╭─ RECORDS FOR THE EXERCISE

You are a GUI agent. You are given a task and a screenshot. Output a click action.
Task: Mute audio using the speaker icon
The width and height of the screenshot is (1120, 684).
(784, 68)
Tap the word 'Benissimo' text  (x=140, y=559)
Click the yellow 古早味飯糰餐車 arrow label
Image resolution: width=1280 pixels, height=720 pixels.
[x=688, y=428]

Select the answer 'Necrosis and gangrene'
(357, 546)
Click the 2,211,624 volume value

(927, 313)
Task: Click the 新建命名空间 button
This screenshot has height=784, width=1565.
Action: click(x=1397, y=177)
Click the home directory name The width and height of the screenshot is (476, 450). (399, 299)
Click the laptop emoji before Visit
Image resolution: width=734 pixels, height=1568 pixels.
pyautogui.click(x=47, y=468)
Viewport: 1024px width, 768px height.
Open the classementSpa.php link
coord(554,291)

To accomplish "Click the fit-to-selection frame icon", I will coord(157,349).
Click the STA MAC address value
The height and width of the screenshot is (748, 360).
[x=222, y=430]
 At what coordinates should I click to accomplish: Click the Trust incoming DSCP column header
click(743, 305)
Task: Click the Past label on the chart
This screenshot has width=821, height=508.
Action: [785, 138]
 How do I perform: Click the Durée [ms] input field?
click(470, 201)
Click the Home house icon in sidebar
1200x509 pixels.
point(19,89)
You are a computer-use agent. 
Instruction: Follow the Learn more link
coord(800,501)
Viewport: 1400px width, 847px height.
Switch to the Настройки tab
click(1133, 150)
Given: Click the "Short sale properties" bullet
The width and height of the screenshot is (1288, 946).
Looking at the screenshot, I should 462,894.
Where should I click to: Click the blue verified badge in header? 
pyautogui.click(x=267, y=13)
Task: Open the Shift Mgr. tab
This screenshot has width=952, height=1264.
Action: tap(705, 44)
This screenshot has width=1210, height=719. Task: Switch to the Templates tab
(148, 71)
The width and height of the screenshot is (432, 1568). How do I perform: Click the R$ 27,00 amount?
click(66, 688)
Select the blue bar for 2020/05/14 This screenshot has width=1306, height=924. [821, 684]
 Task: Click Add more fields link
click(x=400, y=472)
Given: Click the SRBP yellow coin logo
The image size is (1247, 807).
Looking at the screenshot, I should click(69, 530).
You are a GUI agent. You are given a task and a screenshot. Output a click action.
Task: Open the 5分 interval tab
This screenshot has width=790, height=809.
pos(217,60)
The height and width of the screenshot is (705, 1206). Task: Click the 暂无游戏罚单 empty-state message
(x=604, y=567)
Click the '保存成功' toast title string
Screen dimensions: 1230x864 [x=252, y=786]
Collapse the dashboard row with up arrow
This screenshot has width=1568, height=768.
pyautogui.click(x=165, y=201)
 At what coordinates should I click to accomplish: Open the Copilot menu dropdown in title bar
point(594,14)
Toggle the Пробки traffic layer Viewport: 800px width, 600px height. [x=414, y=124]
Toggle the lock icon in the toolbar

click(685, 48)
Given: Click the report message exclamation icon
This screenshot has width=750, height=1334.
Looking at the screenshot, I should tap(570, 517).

╰─

- AIM OF THE TASK -
Go through the data and copy each line exactly as it reads.

- EXERCISE RESPONSE -
You are a GUI agent. You are given a task and a screenshot. Output a click action.
Task: Mute audio using the speaker icon
The width and height of the screenshot is (1120, 684).
(784, 68)
Tap the word 'Benissimo' text  (x=140, y=559)
Click the yellow 古早味飯糰餐車 arrow label
Image resolution: width=1280 pixels, height=720 pixels.
[x=688, y=428]

Select the answer 'Necrosis and gangrene'
(357, 546)
Click the 2,211,624 volume value

(927, 313)
Task: Click the 新建命名空间 button
This screenshot has height=784, width=1565.
Action: click(x=1397, y=177)
Click the home directory name The width and height of the screenshot is (476, 450). (399, 299)
Click the laptop emoji before Visit
Image resolution: width=734 pixels, height=1568 pixels.
pyautogui.click(x=47, y=468)
Viewport: 1024px width, 768px height.
Open the classementSpa.php link
coord(554,291)

To accomplish "Click the fit-to-selection frame icon", I will coord(157,349).
Click the STA MAC address value
The height and width of the screenshot is (748, 360).
[x=222, y=430]
 At what coordinates should I click to accomplish: Click the Trust incoming DSCP column header
click(743, 305)
Task: Click the Past label on the chart
This screenshot has width=821, height=508.
Action: [785, 138]
 How do I perform: Click the Durée [ms] input field?
click(470, 201)
Click the Home house icon in sidebar
1200x509 pixels.
point(19,89)
You are a computer-use agent. 
Instruction: Follow the Learn more link
coord(800,501)
Viewport: 1400px width, 847px height.
Switch to the Настройки tab
click(1133, 150)
Given: Click the "Short sale properties" bullet
The width and height of the screenshot is (1288, 946).
Looking at the screenshot, I should 462,894.
Where should I click to: Click the blue verified badge in header? 
pyautogui.click(x=267, y=13)
Task: Open the Shift Mgr. tab
This screenshot has width=952, height=1264.
Action: tap(705, 44)
This screenshot has width=1210, height=719. Task: Switch to the Templates tab
(148, 71)
The width and height of the screenshot is (432, 1568). How do I perform: Click the R$ 27,00 amount?
click(66, 688)
Select the blue bar for 2020/05/14 This screenshot has width=1306, height=924. [821, 684]
 Task: Click Add more fields link
click(x=400, y=472)
Given: Click the SRBP yellow coin logo
The image size is (1247, 807).
Looking at the screenshot, I should click(69, 530).
You are a GUI agent. You are given a task and a screenshot. Output a click action.
Task: Open the 5分 interval tab
This screenshot has width=790, height=809.
pos(217,60)
The height and width of the screenshot is (705, 1206). Task: Click the 暂无游戏罚单 empty-state message
(x=604, y=567)
Click the '保存成功' toast title string
Screen dimensions: 1230x864 [x=252, y=786]
Collapse the dashboard row with up arrow
This screenshot has width=1568, height=768.
pyautogui.click(x=165, y=201)
 At what coordinates should I click to accomplish: Open the Copilot menu dropdown in title bar
point(594,14)
Toggle the Пробки traffic layer Viewport: 800px width, 600px height. [x=414, y=124]
Toggle the lock icon in the toolbar

click(685, 48)
Given: Click the report message exclamation icon
This screenshot has width=750, height=1334.
Looking at the screenshot, I should tap(570, 517).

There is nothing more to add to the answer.